→ Problem to solve
Every record should be written out exactly, with the pictures left out.

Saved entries
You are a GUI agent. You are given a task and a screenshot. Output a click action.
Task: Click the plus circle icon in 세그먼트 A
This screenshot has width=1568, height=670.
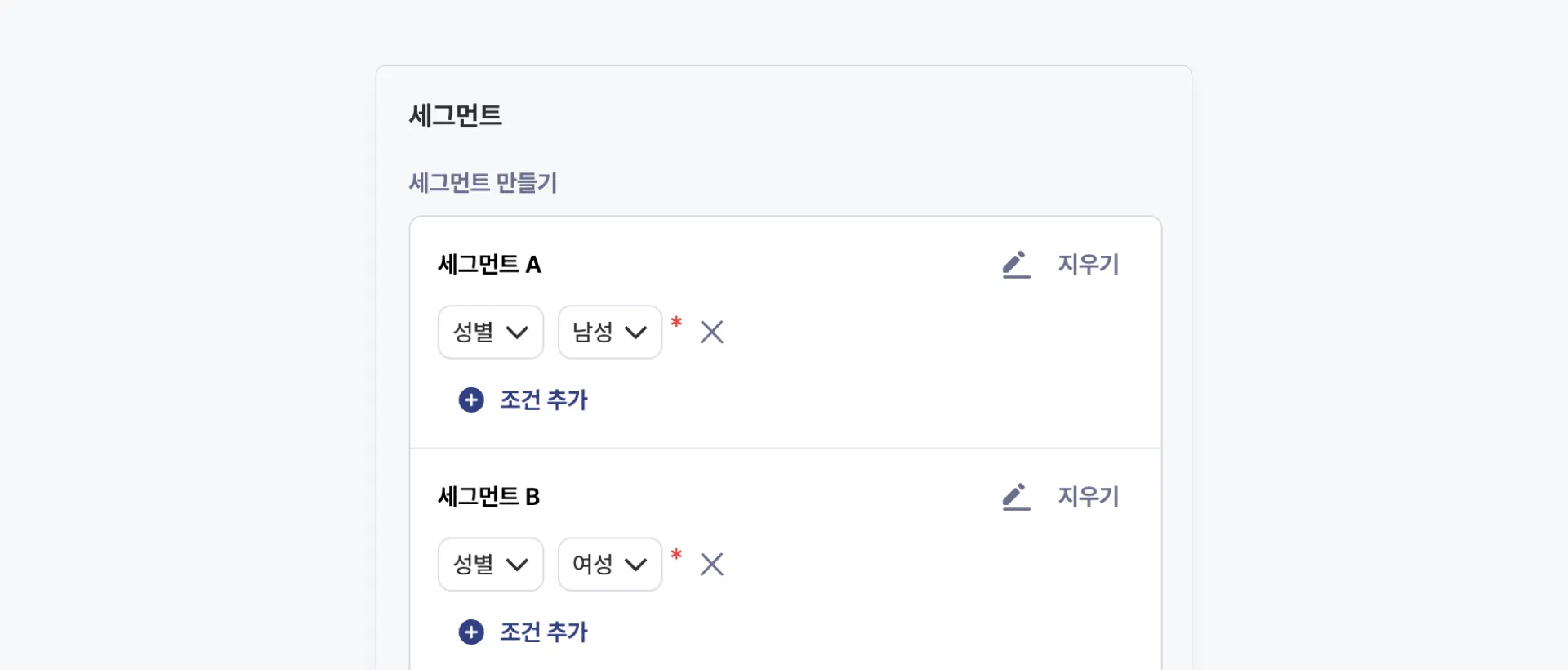[471, 400]
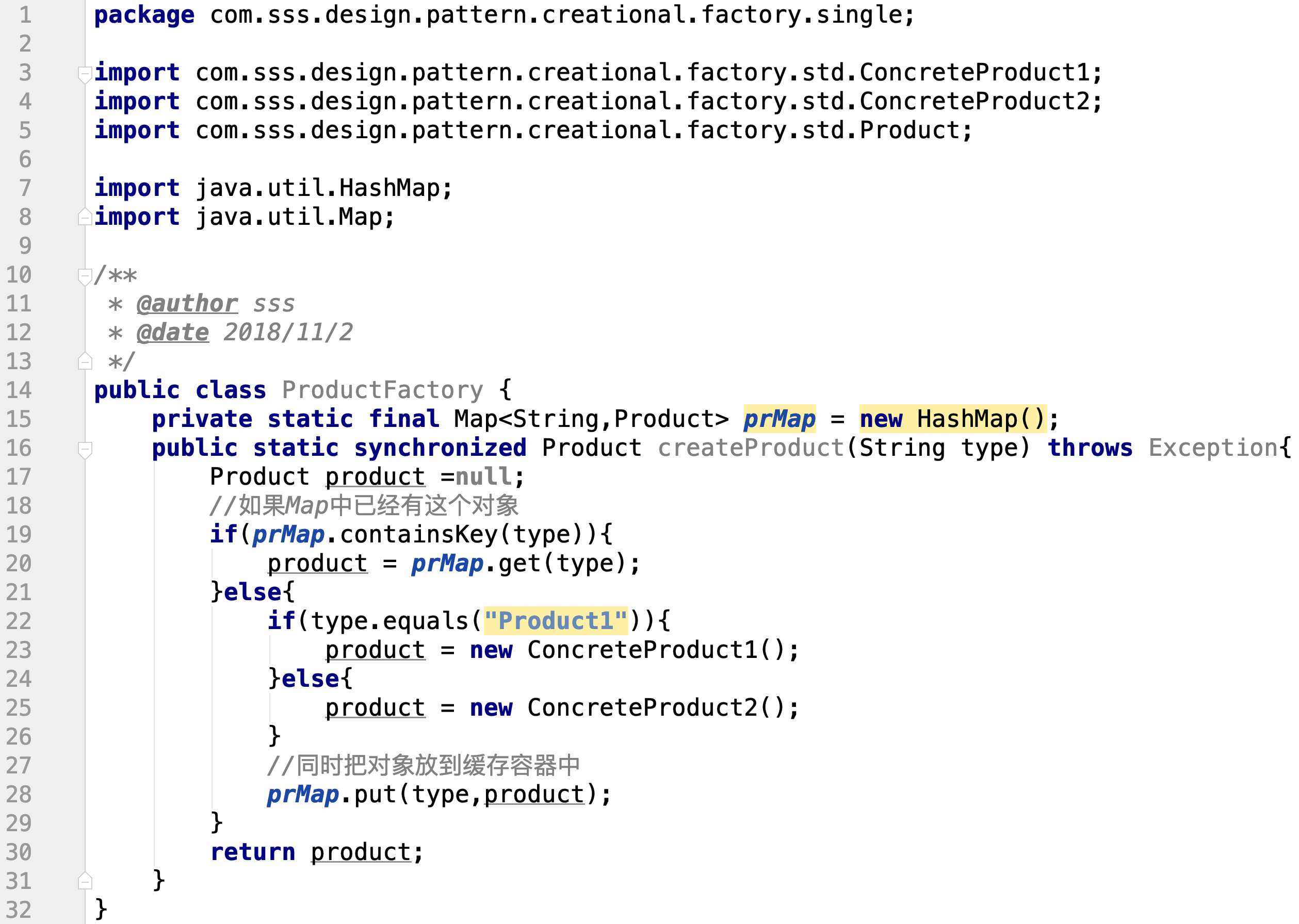The width and height of the screenshot is (1299, 924).
Task: Click the synchronized keyword on line 16
Action: [440, 449]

→ Solution to the problem
You are a GUI agent. You are given a task and a screenshot. Output a click action.
Task: Click the plus circle icon in 세그먼트 A
This screenshot has width=1568, height=670.
[471, 400]
The width and height of the screenshot is (1299, 924).
Task: Click the synchronized keyword on line 16
Action: [440, 449]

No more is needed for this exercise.